Input records:
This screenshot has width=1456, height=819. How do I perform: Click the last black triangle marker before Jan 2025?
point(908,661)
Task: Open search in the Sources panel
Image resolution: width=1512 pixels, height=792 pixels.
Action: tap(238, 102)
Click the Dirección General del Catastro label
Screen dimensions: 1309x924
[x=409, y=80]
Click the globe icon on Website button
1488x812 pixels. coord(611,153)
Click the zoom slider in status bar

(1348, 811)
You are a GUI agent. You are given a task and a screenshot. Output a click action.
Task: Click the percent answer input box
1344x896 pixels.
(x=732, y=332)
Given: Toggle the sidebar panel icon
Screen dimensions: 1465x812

Exercise requirements: Above are the entries; return each one exactly.

Finished exercise:
This screenshot has width=1456, height=819. How do I perform: Click the last black triangle marker before Jan 2025?
point(908,661)
Task: Open search in the Sources panel
Image resolution: width=1512 pixels, height=792 pixels.
Action: tap(238, 102)
Click the Dirección General del Catastro label
Screen dimensions: 1309x924
[x=409, y=80]
Click the globe icon on Website button
1488x812 pixels. coord(611,153)
Click the zoom slider in status bar

(1348, 811)
You are a GUI agent. You are given a task and a screenshot. Output a click action.
Task: Click the percent answer input box
1344x896 pixels.
(x=732, y=332)
Given: Toggle the sidebar panel icon
Screen dimensions: 1465x812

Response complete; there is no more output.